## Data entries
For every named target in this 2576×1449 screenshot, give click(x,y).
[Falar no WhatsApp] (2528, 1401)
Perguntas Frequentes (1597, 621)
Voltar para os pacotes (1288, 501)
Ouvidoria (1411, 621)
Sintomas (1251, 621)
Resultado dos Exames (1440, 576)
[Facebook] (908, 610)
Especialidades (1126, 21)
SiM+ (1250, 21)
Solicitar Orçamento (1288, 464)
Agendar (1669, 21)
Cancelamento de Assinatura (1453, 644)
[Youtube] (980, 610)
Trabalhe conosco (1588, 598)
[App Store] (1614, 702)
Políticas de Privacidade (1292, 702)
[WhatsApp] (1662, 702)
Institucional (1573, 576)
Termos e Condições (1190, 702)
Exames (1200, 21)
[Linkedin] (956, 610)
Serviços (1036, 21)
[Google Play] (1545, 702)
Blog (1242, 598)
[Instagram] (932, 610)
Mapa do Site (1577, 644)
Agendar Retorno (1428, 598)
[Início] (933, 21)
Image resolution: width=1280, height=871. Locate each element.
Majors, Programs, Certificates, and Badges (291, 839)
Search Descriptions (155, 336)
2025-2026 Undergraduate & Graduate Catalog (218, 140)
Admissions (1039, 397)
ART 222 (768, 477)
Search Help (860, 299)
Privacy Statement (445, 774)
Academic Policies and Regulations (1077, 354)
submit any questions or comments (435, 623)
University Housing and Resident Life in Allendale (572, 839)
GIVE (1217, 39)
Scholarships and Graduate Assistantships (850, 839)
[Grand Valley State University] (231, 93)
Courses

## REQUIRED WORK
Update the data above so that "Privacy Statement" reads "Privacy Notice", leaving every other line as it is.

## FINAL ANSWER
For every named target in this 2576×1449 screenshot, give click(x,y).
[Falar no WhatsApp] (2528, 1401)
Perguntas Frequentes (1597, 621)
Voltar para os pacotes (1288, 501)
Ouvidoria (1411, 621)
Sintomas (1251, 621)
Resultado dos Exames (1440, 576)
[Facebook] (908, 610)
Especialidades (1126, 21)
SiM+ (1250, 21)
Solicitar Orçamento (1288, 464)
Agendar (1669, 21)
Cancelamento de Assinatura (1453, 644)
[Youtube] (980, 610)
Trabalhe conosco (1588, 598)
[App Store] (1614, 702)
Políticas de Privacidade (1292, 702)
[WhatsApp] (1662, 702)
Institucional (1573, 576)
Termos e Condições (1190, 702)
Exames (1200, 21)
[Linkedin] (956, 610)
Serviços (1036, 21)
[Google Play] (1545, 702)
Blog (1242, 598)
[Instagram] (932, 610)
Mapa do Site (1577, 644)
Agendar Retorno (1428, 598)
[Início] (933, 21)
Image resolution: width=1280, height=871. Locate each element.
Majors, Programs, Certificates, and Badges (291, 839)
Search Descriptions (155, 336)
2025-2026 Undergraduate & Graduate Catalog (218, 140)
Admissions (1039, 397)
ART 222 (768, 477)
Search Help (860, 299)
Privacy Notice (445, 774)
Academic Policies and Regulations (1077, 354)
submit any questions or comments (435, 623)
University Housing and Resident Life in Allendale (572, 839)
GIVE (1217, 39)
Scholarships and Graduate Assistantships (850, 839)
[Grand Valley State University] (231, 93)
Courses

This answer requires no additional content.